If their popular image is the bad news for humanists, the good news is that the number of students in the humanities, at Princeton and at other elite private universities, seems to be holding steady. “Humanistic education is very strong at Princeton, so far as I can see,” Grafton said, “thanks to our continued commitment to undergraduate education, the excellent quality of our undergraduates, and our continuing initiatives to attract even more students with interests in the arts. ... We send a disproportionate number of young people off after Princeton to careers in the arts and in humanistic scholarship.”

But at other universities, Grafton and Rosen said, the humanities are losing ground not only to the natural sciences, but to the performing arts. Viewed nationally, Grafton said, “We are genuinely shrinking, and like Alice we are not convinced that three inches high is the best way to be.”

As evidence of the diminished place of humanities education in American society, Grafton pointed out that the creation of the Council of the Humanities in 1953 was reported on the front page of The New York Times, something it is difficult to imagine happening today. The first Gauss Seminar in Criticism, in 1949, drew a number of intellectual luminaries from New York who knew each other’s works and were able to discuss them in a way that also engaged the broader public. “There was a ritual of shared reading,” Grafton said.

But engaging not only the public, but even one’s peers beyond a narrow academic subspecialty, is essential to the creation of a broader humanist, Grafton said. He decried the writing of poetry by those who do not think it important to have first read a lot of poetry, citing Edmund Wilson ’16 as a counter-example. Though Wilson was a wretched novelist, Grafton said, he was a better reviewer of fiction for having tried to write fiction himself.
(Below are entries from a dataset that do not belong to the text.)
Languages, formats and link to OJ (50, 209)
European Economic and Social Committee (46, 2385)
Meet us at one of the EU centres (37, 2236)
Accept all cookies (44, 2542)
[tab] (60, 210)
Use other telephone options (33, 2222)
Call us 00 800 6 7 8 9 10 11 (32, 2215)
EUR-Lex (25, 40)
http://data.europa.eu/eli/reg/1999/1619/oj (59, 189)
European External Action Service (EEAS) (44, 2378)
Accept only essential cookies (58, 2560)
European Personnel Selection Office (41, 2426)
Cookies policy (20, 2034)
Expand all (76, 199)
In addition to Grafton’s introductory talk, the humanists had a chance to learn about each other’s academic disciplines. Professors Leigh Schmidt, chairman of the religion department; Leora Batnitzky, acting director of the Program in Judaic Studies; Stephen F. Teiser, acting director of the Program in East Asian Studies; and Robert Wuthnow, director of the Center for the Study of Religion, led a panel discussion that traced the history of religious education at Princeton and explored its continuing relevance on campus. Linguistics professor Adele Goldberg presented a paper on the existence of universal grammar. And Claudia L. Johnson, chairwoman of the English department, and associate professor Jeff Dolven read and led discussions of several short poems.

The first retreat was a success, Rosen said: “We’ll do this again next year.”